Sketch of a novel approach to a neural model

In this paper, we lay out a novel model of neuroplasticity in the form of a horizontal-vertical integration model of neural processing. We believe a new approach to neural modeling will benefit the 3rd wave of AI. The horizontal plane consists of an adaptive network of neurons connected by transmission links which generates spatio-temporal spike patterns. This fits with standard computational neuroscience approaches. Additionally for each individual neuron there is a vertical part consisting of internal adaptive parameters steering the external membrane-expressed parameters which are involved in neural transmission. Each neuron has a vertical modular system of parameters corresponding to (a) external parameters at the membrane layer, divided into compartments (spines, boutons) (b) internal parameters in the submembrane zone and the cytoplasm with its protein signaling network and (c) core parameters in the nucleus for genetic and epigenetic information.

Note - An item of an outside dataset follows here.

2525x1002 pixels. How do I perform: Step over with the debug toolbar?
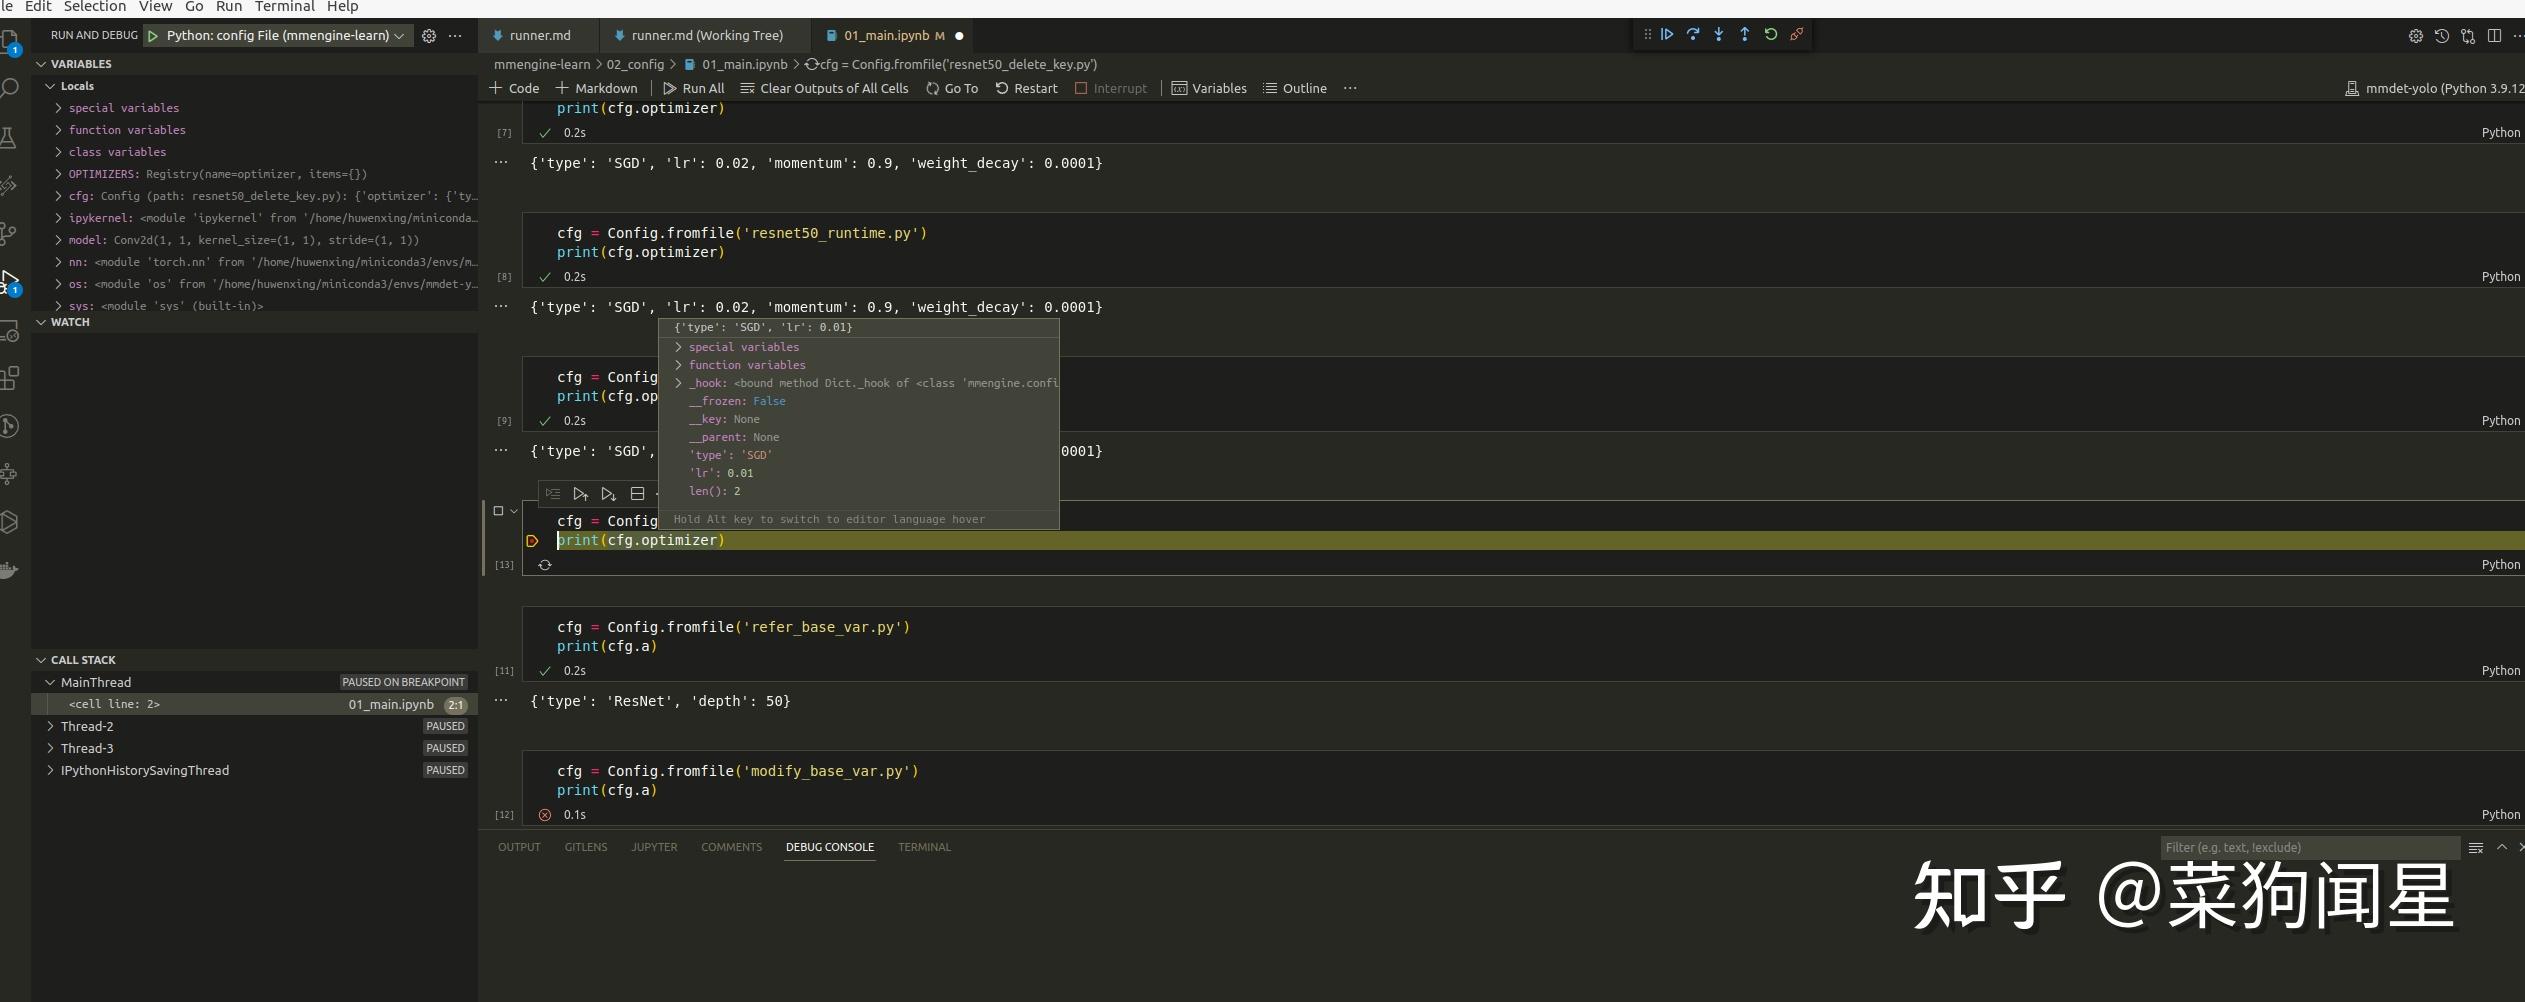[1693, 34]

In such models, each node (=neuron) in the horizontal network has its own internal memory. Neural transmission and information storage are systematically separated, an important conceptual advance over synaptic weight models. We discuss the membrane-based (external) filtering and selection of outside signals for processing vs. signal loss by fast fluctuations and the neuron-internal computing strategies from intracellular protein signaling to the nucleus as the core system. We want to show that the individual neuron has an important role in the computation of signals and that many assumptions derived from the synaptic weight adjustment hypothesis of memory may not hold in a real brain. Not every transmission event leaves a trace and the neuron is a self-programming device, rather than passively determined by current input. Ultimately we strive to build a flexible memory system that processes facts and events automatically.